Attached Paper In-person November Annual Meeting 2025

Cosmological Echoes: A Comparison of Mystical Alphabets in al-Andalus

Description for Program Unit Review (maximum 1000 words)

Kabbalah’s mystical framework for understanding divine emanation, cosmology, and the relationship between the human and the divine draws strong parallels with Sufism. The seminal twelfth- and thirteenth-century Sufi philosopher Ibn al-Arabi provides a letter mysticism in The Meccan Revelations. It entails that all Arabic letters have their own divine significance, described as “worlds unto their own” (Sharify-Funk, “Geometry of the Spirit,” 2016).  Similarly, the earliest Kabbalistic text, the fifth-century Sefer Yetzirah, presents a cosmology in which God creates the world through the spoken Hebrew letters and the ten sefirot, each containing distinct elemental foundations. This developed into a complex worldview encapsulated by the thirteenth-century Kabbalist corpus, the Zohar, written by an unknown author in al-Andalus.

By comparing these texts, this study will explore Kabbalah’s historical development and examine its possible points of encounter and convergence with the Sufi mystical tradition in Islam. This study builds on Ronald Kiener’s suggestion that the Sufi mystic Ibn al-Arabi was influenced by Andalusian Kabbalists (Kiener, “Ibn al-Arabi and the Qabbalah: A Study of Thirteenth-Century Iberian Mysticism,” 1982). Later scholars such as Michael Ebstein provided a broader overview comparing Sufism and Kabbalah in al-Andalus (Ebstein, “Between Mythical Thought and Philosophy: Prolegomena to a Comparative Study of Jewish and Islamic Mysticism in Medieval Spain,” 2019), and in 2024, Yinon Kahan compared the Zohar to Ibn al-Arabi's work in reference to divine garments as a recurring motif (Kahan, “The Spiritual Garment in Medieval Islamic Mysticism and Kabbalah,” 2024). This paper will extend these theological considerations into the letterist traditions of both cosmological worldviews.

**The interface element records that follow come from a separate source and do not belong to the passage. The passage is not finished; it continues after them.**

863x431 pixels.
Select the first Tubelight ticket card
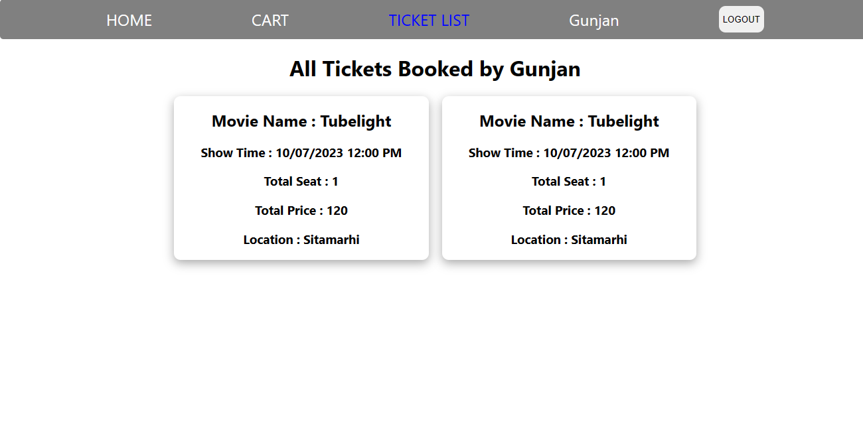301,177
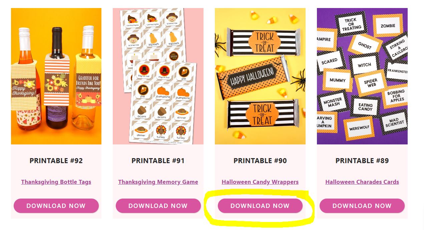Click the ZOMBIE card in charades image

(x=388, y=25)
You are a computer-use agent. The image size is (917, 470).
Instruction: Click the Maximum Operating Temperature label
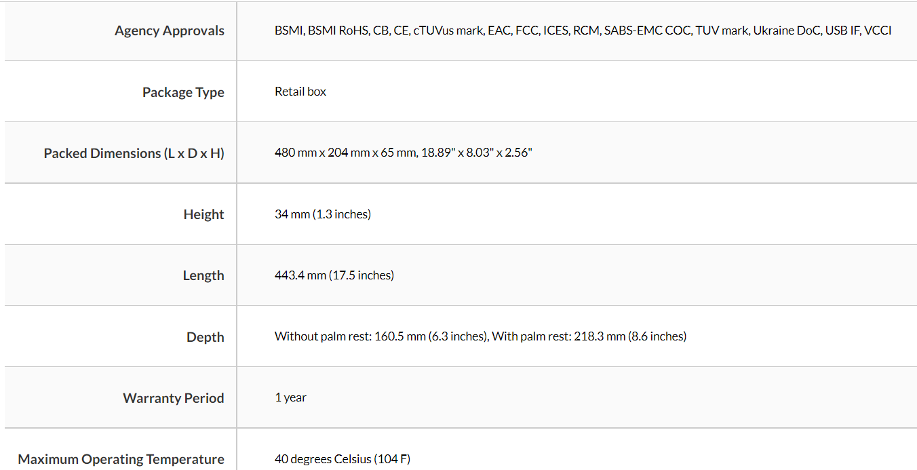click(121, 459)
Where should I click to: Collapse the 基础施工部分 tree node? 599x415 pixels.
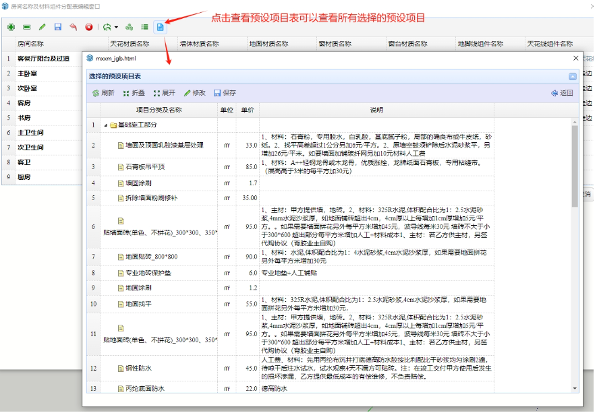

Letter mysticism is seen as a cosmological principle in both Kabbalah and Sufism, where the structure of language reflects the divine order of the universe, as well as parts of the human body. Ibn al-Arabi writes about the microcosmic primordial “Perfect Man” as mirroring the structure of divine reality, whereas the Zohar describes Adam Kadmon in the same fashion. The grounding of these letters in classical elements points to a shared vocabulary, conceptualization, and possibly set of traditions. By situating these mystical frameworks within the broader intellectual and religious exchanges of al-Andalus, this paper aims to illuminate how inter-religious dialogue may have influenced the development of letter mysticism in both traditions. In doing so, it highlights not only points of convergence but also the distinct theological and philosophical innovations that emerged from this cross-cultural engagement.

Abstract for Online Program Book (maximum 150 words)

This study explores the intersections between Kabbalistic and Sufi mystical thought, focusing on the role of letter mysticism in both traditions. Building on Ronald Kiener’s suggestion of Ibn al-Arabi’s potential engagement with Andalusian Kabbalists, this research examines how language functions as a cosmological principle in The Meccan Revelations, the Sefer Yetzirah, and the Zohar. Both Kabbalah and Sufism view letters as vessels of divine emanation, structuring reality and reflecting the human microcosm. Ibn al-Arabi’s concept of the Perfect Man parallels the Zohar’s Adam Kadmon, suggesting shared frameworks of their mystical systems. By contextualizing these ideas within the intellectual and religious exchanges of al-Andalus, this study sheds light on the possible transmission of mystical concepts across Jewish and Islamic traditions, emphasizing both commonalities and distinct theological developments.